Passage provided:
____

Just as important as the increased supply of investor money
is the greater availability of routes for private equity firms
to exit their investments, whether through strategic sales to
companies or through initial public offers of shares.
In March, Abu Dhabi-based private equity firm Gulf Capital
floated oil service vessel operator Gulf Marine Services in
London, saying the $300 million IPO meant it was set to earn
almost 10 times its original investment. It was one of the
Middle East's most lucrative private equity exits, and a
positive signal to the rest of the industry.
Gulf Capital is now considering the sale of other assets in
its portfolio, including its 56 percent stake in UAE-based water
treatment company Metito which it bought eight years ago, chief
executive Karim El Solh said last month.
IPO activity has remained sluggish in most Gulf stock
markets since the global crisis, but there are signs of
improvement; in the last few months Dubai has conducted its
first two IPOs in five years.
Bahrain's Investcorp, which has made 11 investments through
its $1 billion Gulf Fund, may consider floating its portfolio
company L'azurde on the public market, said Mohammed Al-Shroogi,
president of Gulf business at Investcorp, which bought a 70
percent stake in the Saudi Arabia-based jeweller in 2009.
"Yes the Middle East capital markets, mainly the Gulf
region, are more liquid than they were three to four years ago,"
he said. "The rich are becoming richer and the millionaires are
increasing in numbers."
Although the private equity industry is recovering, few
people expect the upswing to be as frenzied as the pre-2008
boom. For one thing, fewer players are active; in 2007, at the
peak, about 35 funds raised roughly $6 billion.
Industry executives say the market is more disciplined than
it was, partly because investors put more emphasis on
transparency and corporate governance than they did before the
crisis, and partly because banks are not willing to throw
financing around as freely.
Also, some investors have become more sophisticated; they
prefer co-investing in specific deals rather than just
committing large amounts of money to a fund manager.

____

Exercise: Rewrite the stretch of the passage on Gulf private equity from "Just as important" through "of the industry.", putting "New York" in place of "London". Rely only on the passage on Gulf private equity.

____

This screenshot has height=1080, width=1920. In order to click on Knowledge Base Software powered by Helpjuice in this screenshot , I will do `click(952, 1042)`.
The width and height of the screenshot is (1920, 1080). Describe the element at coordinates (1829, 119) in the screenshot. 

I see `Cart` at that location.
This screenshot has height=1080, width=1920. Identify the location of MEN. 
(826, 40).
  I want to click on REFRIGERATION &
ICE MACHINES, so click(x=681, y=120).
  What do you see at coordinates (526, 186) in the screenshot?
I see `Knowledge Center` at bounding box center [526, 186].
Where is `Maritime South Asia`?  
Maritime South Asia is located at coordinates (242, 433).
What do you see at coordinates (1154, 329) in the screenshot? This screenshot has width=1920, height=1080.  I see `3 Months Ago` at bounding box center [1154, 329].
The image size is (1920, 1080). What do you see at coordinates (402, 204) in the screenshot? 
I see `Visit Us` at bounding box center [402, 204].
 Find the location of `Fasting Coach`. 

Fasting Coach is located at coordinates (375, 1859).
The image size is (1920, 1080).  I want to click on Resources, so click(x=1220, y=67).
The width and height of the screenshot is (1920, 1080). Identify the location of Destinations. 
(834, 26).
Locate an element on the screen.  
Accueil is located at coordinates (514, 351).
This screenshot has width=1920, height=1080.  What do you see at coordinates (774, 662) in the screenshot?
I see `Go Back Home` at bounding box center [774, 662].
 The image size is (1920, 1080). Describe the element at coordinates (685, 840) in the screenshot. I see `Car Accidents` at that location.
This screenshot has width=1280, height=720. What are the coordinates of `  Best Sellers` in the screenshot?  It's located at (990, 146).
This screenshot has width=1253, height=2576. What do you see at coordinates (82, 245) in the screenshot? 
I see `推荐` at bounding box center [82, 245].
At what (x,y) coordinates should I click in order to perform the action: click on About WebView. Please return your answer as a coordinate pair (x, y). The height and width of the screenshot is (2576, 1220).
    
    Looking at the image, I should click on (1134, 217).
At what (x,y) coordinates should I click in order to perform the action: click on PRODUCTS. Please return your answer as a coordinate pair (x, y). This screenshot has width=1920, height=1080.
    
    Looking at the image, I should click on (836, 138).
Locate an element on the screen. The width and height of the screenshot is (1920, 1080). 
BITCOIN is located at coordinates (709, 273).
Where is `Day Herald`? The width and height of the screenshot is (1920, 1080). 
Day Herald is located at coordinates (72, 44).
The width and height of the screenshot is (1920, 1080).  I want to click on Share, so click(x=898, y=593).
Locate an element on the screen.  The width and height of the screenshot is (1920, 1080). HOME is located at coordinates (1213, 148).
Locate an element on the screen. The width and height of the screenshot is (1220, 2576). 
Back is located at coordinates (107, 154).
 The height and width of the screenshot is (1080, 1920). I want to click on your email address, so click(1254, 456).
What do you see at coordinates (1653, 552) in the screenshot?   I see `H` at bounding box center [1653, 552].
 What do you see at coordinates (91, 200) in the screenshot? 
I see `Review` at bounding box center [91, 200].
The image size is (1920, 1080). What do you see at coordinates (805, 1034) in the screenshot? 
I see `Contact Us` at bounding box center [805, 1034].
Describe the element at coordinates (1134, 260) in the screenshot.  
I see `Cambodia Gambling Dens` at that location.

____

Exercise solution:
Just as important as the increased supply of investor money
is the greater availability of routes for private equity firms
to exit their investments, whether through strategic sales to
companies or through initial public offers of shares.
In March, Abu Dhabi-based private equity firm Gulf Capital
floated oil service vessel operator Gulf Marine Services in
New York, saying the $300 million IPO meant it was set to earn
almost 10 times its original investment. It was one of the
Middle East's most lucrative private equity exits, and a
positive signal to the rest of the industry.